ONTARIO-Jose “El Nino” Reynoso thought he won the first fight and got his revenge in the rematch against Azusa’s Aris Ambriz while San Bernardino’s Artemio Reyes and Northern California’s Alan Sanchez went to war on Friday.
The junior welterweights stole the night at the Doubletree Hotel in the Thompson Boxing Promotions fight card. Riverside’s Reynoso finally got his win and Reyes got recognition for his toe-to-toe battle that had everybody cheering.
First, in the main event, Reynoso avenged his draw of six months ago when he and Ambriz fought to a draw in a casino fight that caught the eye of many fans in the area. A rematch was made.
“I was hungrier,” said Reynoso (12-3-1) about his performance.
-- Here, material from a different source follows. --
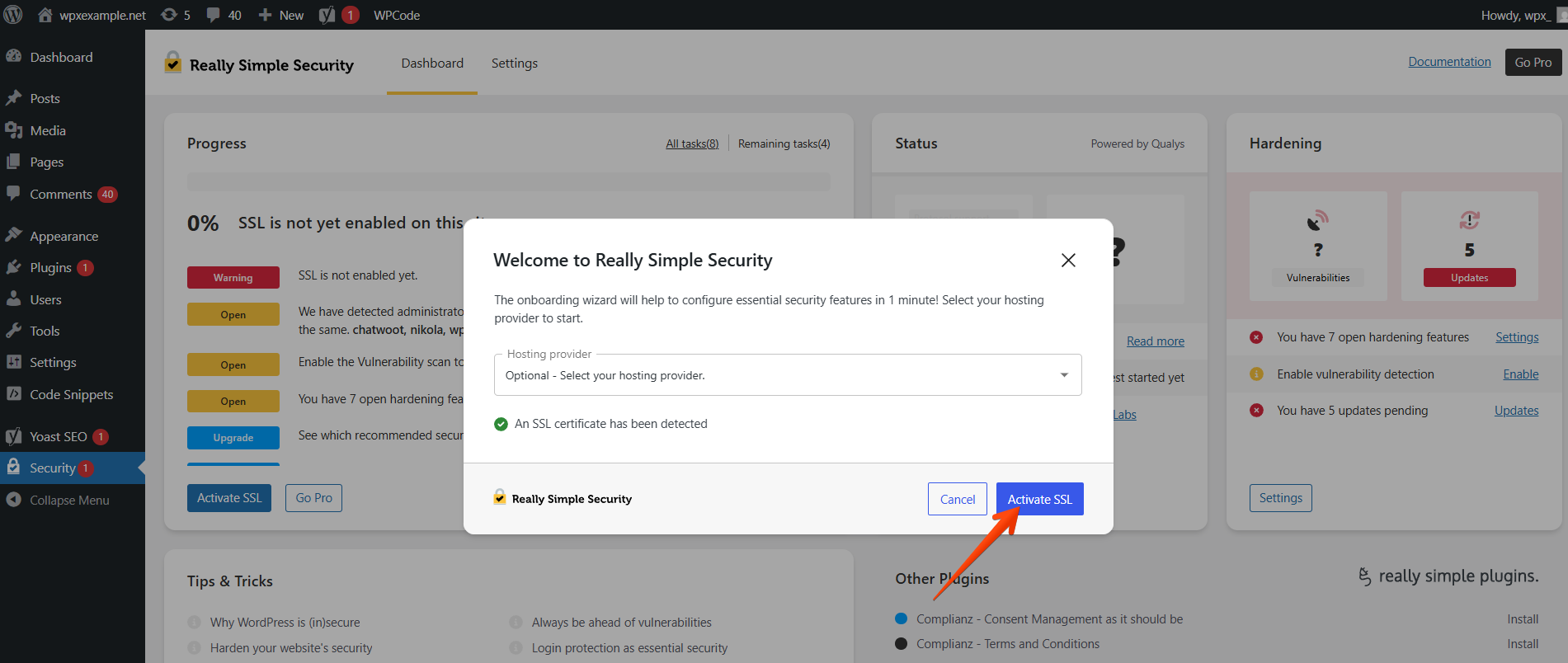1568x663 pixels.
Task: Click the Collapse Menu arrow icon
Action: pyautogui.click(x=13, y=500)
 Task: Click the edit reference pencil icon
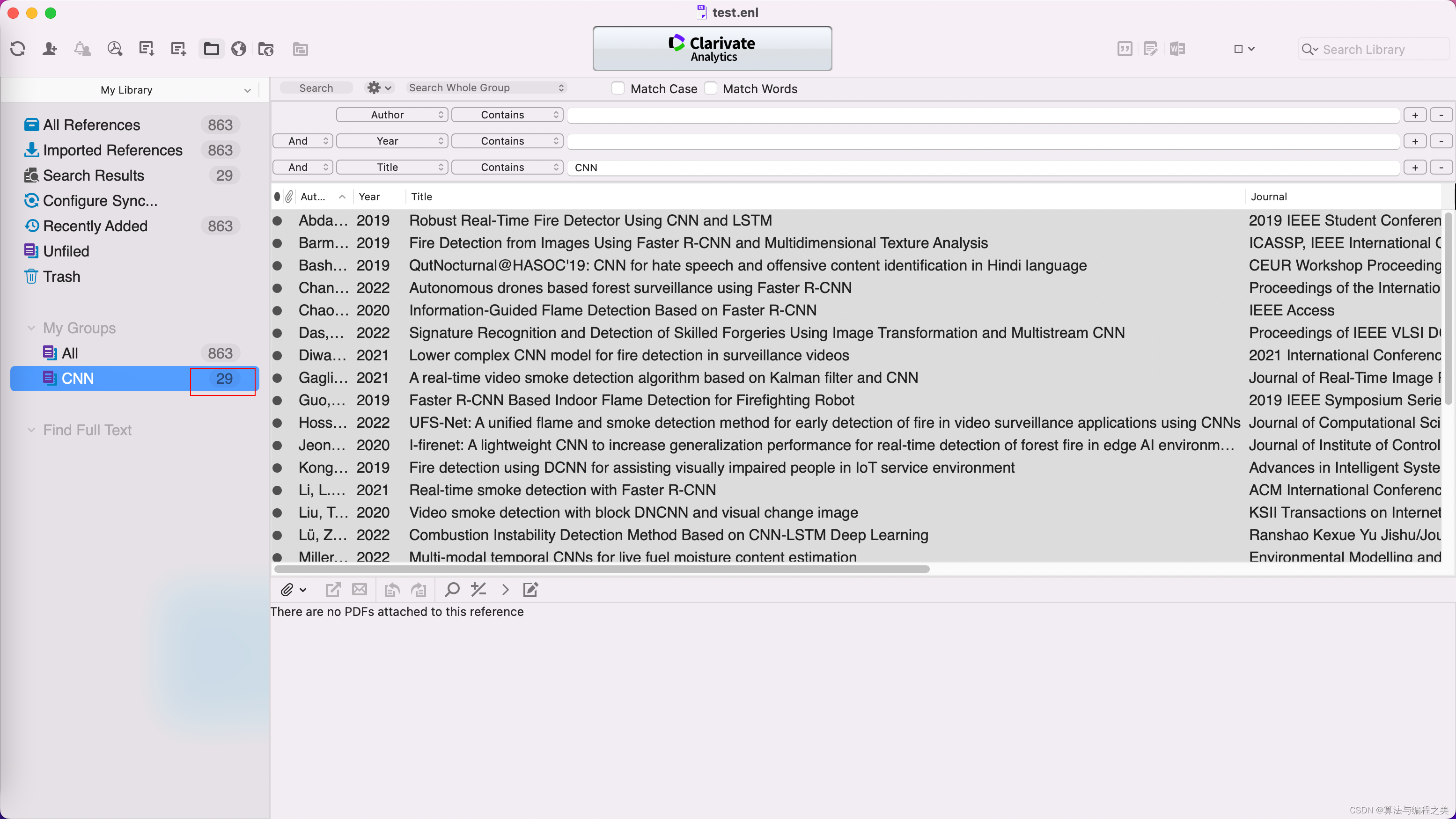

Reynoso’s slick counter punching gave the harder punching Ambriz a lot of problems in the first two rounds. In the third round the Azusa boxer concentrated on the body and that opened things up for his volume punching that turned it a round a bit.
It was a mirage.
From the fourth round on Reynoso used his southpaw stance and defense to fluster Ambriz who tried volume punching but tired a bit and allowed Reynoso to rally with his own volume punching. Ambriz never gave in but Reynoso was like a Rubic’s cube for the taller fighter.
“I just didn’t want them to think he was winning rounds,” said Reynoso. “So I had to let my hands go.”
Ambriz (13-1-1, 8 KOs) tried everything he could think of but Reynoso had the antidote for every formula. In the end Reynoso was the sharper and more accurate puncher though he never actually wobbled Ambriz. The fans were rewarded.
Reynoso was given a majority decision win as judge Carla Caiz scored it 76-76, but judges Daniel Zamora saw it 79-73 and John Davis had it 78-74 for the Riverside boxer.
Artemio Wins Decision
San Bernardino’s Reyes (6-1, 5 KOs) started quickly with some solid shots to the head and body. Sanchez (5-2) absorbed big shots but weathered them well in the first round. The Northern Californian tried to rally but wasn’t able to completely turn it around.
Sanchez moved and hit but couldn’t stop Reyes from landing big body punches in the second round. A right uppercut by Sanchez landed but Reyes scored more up and down.
In the third round a cut under the left eye of Reyes showed. Some stiff jabs and brutal body shots scored well for the San Bernardino fighter. Sanchez rallied with a three punch combination. Reyes ended the round with five straight digging blows.
Reyes tired a bit and Sanchez took advantage with some withering uppercuts and right hands. In the fourth and fifth rounds Sanchez turn things around and seemed to have Reyes fighting on his heels.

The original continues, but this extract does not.